## Task directions
Format the rows starting at the line that contains "Collapse the C: partition node" and ending at the line that contains "Click 添加 in" as a JSON list of strings, one string per line, with blank lines omitted. Include both of those lines and nothing outside that span.

┌─ The records

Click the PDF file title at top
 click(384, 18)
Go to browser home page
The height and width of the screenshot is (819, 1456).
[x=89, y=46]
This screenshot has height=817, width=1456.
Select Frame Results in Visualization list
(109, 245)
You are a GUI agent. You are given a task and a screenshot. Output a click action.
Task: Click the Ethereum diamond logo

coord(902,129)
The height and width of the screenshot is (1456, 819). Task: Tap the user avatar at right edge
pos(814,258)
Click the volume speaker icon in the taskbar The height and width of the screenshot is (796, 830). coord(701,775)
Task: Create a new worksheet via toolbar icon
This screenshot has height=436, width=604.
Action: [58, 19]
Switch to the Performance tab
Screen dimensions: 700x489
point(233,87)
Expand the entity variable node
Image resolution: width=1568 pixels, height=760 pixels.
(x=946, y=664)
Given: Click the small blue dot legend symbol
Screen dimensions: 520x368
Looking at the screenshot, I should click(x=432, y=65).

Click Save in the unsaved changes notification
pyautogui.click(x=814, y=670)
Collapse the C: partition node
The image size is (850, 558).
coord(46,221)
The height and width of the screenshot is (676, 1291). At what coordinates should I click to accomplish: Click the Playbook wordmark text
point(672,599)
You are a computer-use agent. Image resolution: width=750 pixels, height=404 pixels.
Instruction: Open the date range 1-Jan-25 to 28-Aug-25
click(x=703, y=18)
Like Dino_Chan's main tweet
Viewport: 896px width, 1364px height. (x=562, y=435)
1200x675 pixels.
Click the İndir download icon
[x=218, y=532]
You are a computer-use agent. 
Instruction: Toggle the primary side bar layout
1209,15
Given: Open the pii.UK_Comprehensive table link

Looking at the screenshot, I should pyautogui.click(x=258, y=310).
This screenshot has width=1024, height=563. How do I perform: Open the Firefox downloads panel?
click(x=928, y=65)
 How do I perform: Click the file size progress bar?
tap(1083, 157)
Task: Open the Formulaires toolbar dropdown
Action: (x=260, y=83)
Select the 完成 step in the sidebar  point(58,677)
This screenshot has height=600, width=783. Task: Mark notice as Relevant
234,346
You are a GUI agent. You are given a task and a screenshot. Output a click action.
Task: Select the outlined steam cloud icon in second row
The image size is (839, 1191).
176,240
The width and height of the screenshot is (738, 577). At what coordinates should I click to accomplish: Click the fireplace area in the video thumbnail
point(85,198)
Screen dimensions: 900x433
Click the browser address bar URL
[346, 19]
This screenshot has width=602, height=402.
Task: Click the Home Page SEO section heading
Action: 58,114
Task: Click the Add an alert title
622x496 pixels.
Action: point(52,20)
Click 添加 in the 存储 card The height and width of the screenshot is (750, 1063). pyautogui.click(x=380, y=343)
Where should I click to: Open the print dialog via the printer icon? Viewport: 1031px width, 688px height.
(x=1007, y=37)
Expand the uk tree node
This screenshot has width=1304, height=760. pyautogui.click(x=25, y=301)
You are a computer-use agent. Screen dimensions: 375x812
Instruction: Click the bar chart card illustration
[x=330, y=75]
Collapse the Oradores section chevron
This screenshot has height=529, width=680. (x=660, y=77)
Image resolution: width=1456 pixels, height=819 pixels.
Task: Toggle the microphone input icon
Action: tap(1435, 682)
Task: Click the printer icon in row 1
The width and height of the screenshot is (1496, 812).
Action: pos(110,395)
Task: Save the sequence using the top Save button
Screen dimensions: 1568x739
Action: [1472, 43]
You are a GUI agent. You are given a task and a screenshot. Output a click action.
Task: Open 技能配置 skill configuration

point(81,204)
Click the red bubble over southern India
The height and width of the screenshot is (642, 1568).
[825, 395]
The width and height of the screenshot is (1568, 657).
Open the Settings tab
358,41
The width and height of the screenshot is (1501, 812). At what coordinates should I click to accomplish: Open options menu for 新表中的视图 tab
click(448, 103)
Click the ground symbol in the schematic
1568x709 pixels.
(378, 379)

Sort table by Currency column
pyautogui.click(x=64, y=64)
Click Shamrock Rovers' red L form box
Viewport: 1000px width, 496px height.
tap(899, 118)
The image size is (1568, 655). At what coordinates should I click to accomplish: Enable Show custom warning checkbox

└─

## Reply
[
  "Collapse the C: partition node",
  "The image size is (850, 558).",
  "coord(46,221)",
  "The height and width of the screenshot is (676, 1291). At what coordinates should I click to accomplish: Click the Playbook wordmark text",
  "point(672,599)",
  "You are a computer-use agent. Image resolution: width=750 pixels, height=404 pixels.",
  "Instruction: Open the date range 1-Jan-25 to 28-Aug-25",
  "click(x=703, y=18)",
  "Like Dino_Chan's main tweet",
  "Viewport: 896px width, 1364px height. (x=562, y=435)",
  "1200x675 pixels.",
  "Click the İndir download icon",
  "[x=218, y=532]",
  "You are a computer-use agent. ",
  "Instruction: Toggle the primary side bar layout",
  "1209,15",
  "Given: Open the pii.UK_Comprehensive table link",
  "Looking at the screenshot, I should pyautogui.click(x=258, y=310).",
  "This screenshot has width=1024, height=563. How do I perform: Open the Firefox downloads panel?",
  "click(x=928, y=65)",
  " How do I perform: Click the file size progress bar?",
  "tap(1083, 157)",
  "Task: Open the Formulaires toolbar dropdown",
  "Action: (x=260, y=83)",
  "Select the 完成 step in the sidebar  point(58,677)",
  "This screenshot has height=600, width=783. Task: Mark notice as Relevant",
  "234,346",
  "You are a GUI agent. You are given a task and a screenshot. Output a click action.",
  "Task: Select the outlined steam cloud icon in second row",
  "The image size is (839, 1191).",
  "176,240",
  "The width and height of the screenshot is (738, 577). At what coordinates should I click to accomplish: Click the fireplace area in the video thumbnail",
  "point(85,198)",
  "Screen dimensions: 900x433",
  "Click the browser address bar URL",
  "[346, 19]",
  "This screenshot has width=602, height=402.",
  "Task: Click the Home Page SEO section heading",
  "Action: 58,114",
  "Task: Click the Add an alert title",
  "622x496 pixels.",
  "Action: point(52,20)",
  "Click 添加 in the 存储 card The height and width of the screenshot is (750, 1063). pyautogui.click(x=380, y=343)"
]